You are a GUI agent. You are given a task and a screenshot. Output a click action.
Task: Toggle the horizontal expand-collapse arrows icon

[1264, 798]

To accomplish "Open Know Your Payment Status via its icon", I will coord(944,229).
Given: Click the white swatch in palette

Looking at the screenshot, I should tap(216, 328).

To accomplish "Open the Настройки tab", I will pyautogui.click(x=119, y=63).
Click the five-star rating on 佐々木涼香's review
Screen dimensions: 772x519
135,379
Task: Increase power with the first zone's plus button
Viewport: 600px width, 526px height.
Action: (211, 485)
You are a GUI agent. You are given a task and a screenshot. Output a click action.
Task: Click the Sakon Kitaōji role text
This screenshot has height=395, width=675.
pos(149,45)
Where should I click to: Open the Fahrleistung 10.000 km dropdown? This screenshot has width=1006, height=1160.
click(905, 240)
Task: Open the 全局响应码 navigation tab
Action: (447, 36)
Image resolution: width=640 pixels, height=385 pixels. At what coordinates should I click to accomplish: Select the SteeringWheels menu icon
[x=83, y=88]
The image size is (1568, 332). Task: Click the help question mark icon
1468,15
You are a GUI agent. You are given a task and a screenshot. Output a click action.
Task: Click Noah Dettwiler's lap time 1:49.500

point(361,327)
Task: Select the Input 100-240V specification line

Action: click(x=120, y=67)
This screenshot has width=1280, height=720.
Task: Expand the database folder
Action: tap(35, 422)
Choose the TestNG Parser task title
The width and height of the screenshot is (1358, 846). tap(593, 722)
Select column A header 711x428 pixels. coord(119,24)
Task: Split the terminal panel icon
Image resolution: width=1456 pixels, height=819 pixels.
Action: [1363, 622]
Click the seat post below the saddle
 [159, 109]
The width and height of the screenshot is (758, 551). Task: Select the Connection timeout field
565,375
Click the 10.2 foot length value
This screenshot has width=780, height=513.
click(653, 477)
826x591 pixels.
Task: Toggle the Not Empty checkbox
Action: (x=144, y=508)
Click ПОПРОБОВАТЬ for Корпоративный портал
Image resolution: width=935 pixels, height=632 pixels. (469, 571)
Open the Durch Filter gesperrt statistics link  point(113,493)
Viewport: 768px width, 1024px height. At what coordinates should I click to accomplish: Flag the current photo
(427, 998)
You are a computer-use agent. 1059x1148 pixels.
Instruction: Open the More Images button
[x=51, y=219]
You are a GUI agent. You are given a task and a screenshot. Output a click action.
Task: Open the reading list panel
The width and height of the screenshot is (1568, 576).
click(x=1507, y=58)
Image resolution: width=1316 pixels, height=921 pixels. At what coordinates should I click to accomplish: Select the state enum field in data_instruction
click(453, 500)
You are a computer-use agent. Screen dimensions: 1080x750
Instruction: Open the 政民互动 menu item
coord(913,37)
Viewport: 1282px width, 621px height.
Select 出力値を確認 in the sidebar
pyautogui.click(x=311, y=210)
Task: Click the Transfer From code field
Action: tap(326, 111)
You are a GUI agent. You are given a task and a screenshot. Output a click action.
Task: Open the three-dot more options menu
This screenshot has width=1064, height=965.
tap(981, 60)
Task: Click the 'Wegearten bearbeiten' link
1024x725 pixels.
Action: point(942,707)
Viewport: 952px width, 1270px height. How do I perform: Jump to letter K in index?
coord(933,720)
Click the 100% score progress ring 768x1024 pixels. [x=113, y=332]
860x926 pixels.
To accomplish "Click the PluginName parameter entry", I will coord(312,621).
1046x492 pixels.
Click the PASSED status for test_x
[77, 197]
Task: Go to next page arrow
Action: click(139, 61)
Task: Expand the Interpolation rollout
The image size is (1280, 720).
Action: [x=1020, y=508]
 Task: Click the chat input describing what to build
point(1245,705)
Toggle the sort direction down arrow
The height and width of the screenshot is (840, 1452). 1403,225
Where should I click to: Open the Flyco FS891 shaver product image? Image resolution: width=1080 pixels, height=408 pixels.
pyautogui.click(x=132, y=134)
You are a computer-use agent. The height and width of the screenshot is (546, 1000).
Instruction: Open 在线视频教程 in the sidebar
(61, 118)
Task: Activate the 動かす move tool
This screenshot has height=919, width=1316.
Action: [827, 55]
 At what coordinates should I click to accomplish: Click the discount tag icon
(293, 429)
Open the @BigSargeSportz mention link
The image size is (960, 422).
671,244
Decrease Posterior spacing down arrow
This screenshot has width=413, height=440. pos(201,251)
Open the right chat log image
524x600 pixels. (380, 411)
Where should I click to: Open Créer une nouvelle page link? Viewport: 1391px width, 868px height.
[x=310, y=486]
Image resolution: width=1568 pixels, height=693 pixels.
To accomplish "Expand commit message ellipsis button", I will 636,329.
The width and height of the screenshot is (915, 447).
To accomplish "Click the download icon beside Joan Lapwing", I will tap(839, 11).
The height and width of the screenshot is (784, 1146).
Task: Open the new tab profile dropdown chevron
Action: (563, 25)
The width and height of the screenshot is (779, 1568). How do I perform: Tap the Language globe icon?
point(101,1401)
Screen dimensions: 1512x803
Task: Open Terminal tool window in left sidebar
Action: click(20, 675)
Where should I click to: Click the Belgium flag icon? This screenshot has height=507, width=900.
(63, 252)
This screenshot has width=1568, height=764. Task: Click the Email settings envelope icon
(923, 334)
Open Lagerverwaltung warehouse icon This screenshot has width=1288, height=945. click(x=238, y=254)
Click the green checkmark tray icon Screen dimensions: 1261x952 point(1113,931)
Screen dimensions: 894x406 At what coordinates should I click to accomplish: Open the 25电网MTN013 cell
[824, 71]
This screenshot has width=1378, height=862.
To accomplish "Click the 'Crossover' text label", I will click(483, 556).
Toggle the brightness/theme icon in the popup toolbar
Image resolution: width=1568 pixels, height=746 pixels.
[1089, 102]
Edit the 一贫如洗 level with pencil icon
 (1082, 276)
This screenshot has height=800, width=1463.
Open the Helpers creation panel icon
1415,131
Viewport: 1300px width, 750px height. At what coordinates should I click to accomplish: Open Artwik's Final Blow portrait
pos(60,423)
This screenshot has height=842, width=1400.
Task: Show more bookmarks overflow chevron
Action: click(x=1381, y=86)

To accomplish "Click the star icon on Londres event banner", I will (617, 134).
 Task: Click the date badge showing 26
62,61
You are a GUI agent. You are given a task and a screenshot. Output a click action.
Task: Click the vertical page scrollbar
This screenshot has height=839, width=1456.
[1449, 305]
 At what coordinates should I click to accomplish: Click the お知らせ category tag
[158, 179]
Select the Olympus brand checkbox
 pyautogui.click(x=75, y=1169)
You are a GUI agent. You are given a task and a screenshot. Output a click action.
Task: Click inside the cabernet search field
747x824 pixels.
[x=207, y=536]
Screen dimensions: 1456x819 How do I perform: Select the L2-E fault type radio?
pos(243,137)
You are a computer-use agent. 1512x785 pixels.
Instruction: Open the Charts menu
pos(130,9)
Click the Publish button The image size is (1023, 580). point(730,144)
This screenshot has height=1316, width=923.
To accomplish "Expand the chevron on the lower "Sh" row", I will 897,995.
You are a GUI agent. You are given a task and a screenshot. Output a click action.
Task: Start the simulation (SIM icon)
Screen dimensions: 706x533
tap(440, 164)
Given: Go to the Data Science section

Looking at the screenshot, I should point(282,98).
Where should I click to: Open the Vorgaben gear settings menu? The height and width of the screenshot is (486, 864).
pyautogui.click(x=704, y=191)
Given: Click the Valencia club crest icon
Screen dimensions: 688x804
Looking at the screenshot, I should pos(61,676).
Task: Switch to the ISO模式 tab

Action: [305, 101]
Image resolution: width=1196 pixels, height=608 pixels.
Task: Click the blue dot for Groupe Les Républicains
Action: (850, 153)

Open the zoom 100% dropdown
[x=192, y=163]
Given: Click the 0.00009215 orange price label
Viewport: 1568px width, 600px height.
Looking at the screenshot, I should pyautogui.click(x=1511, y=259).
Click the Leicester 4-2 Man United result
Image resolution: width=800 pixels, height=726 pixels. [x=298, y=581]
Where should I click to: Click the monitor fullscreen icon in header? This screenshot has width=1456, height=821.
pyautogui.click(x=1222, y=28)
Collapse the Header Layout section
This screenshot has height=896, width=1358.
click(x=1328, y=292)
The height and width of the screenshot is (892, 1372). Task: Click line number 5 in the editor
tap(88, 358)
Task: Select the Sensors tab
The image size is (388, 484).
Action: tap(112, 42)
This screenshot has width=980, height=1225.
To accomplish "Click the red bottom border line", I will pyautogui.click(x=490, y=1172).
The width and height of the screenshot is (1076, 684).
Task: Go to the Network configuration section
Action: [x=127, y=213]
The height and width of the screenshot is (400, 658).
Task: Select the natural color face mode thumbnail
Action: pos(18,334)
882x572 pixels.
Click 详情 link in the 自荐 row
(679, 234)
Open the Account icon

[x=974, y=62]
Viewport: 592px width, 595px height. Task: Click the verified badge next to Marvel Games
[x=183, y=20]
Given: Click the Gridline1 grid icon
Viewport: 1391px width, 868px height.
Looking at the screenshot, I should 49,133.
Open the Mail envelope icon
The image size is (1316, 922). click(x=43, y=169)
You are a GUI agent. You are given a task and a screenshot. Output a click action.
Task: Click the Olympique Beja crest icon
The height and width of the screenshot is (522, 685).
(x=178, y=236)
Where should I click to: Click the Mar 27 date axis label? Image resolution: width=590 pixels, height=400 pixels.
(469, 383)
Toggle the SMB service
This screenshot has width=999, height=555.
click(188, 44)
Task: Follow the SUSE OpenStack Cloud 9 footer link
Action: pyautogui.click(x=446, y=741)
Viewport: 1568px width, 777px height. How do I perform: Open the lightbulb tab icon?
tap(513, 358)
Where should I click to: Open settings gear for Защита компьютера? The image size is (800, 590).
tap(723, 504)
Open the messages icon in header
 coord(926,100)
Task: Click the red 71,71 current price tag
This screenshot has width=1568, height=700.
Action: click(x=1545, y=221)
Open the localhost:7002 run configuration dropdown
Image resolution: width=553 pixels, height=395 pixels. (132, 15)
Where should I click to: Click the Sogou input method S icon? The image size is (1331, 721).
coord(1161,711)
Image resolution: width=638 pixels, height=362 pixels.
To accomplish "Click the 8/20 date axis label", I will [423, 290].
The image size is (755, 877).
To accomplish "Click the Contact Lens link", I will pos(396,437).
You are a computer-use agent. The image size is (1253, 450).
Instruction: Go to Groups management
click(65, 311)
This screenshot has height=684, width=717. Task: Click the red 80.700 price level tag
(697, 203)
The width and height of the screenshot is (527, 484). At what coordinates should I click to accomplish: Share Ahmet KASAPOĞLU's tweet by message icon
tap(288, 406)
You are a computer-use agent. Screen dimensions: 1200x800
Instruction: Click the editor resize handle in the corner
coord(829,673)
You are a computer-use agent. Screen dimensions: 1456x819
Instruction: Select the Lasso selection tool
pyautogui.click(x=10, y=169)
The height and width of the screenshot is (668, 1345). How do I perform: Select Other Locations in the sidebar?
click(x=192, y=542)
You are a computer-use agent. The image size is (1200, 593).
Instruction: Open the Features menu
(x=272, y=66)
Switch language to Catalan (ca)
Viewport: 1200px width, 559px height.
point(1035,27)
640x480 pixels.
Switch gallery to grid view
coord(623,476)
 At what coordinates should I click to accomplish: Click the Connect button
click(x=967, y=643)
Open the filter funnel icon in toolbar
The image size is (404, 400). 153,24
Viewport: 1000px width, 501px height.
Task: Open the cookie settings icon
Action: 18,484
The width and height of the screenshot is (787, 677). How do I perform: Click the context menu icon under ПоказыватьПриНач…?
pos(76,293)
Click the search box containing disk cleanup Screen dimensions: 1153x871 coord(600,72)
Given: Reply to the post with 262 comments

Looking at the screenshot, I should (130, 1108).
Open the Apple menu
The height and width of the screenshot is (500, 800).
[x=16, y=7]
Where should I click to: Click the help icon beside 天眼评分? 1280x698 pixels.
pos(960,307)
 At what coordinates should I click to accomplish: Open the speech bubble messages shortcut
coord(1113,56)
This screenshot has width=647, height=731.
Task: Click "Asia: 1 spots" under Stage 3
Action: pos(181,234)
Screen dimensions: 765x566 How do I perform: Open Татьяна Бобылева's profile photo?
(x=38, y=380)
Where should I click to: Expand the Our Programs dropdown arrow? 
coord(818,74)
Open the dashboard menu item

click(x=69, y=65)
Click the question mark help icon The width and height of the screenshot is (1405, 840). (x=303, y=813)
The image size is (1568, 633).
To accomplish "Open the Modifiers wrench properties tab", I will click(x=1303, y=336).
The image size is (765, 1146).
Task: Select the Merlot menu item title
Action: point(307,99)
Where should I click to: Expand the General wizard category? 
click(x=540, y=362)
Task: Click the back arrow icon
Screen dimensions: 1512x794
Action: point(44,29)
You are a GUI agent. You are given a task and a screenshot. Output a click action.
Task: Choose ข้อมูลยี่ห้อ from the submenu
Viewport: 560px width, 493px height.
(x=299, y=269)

Instrucciones y requisitos:
Devuelve todas las líneas del listado en las que aparezca la palabra «price». Ten en cuenta que se distinguen mayúsculas y minúsculas.

La respuesta:
Given: Click the 0.00009215 orange price label
Task: Click the red 71,71 current price tag
This screenshot has height=684, width=717. Task: Click the red 80.700 price level tag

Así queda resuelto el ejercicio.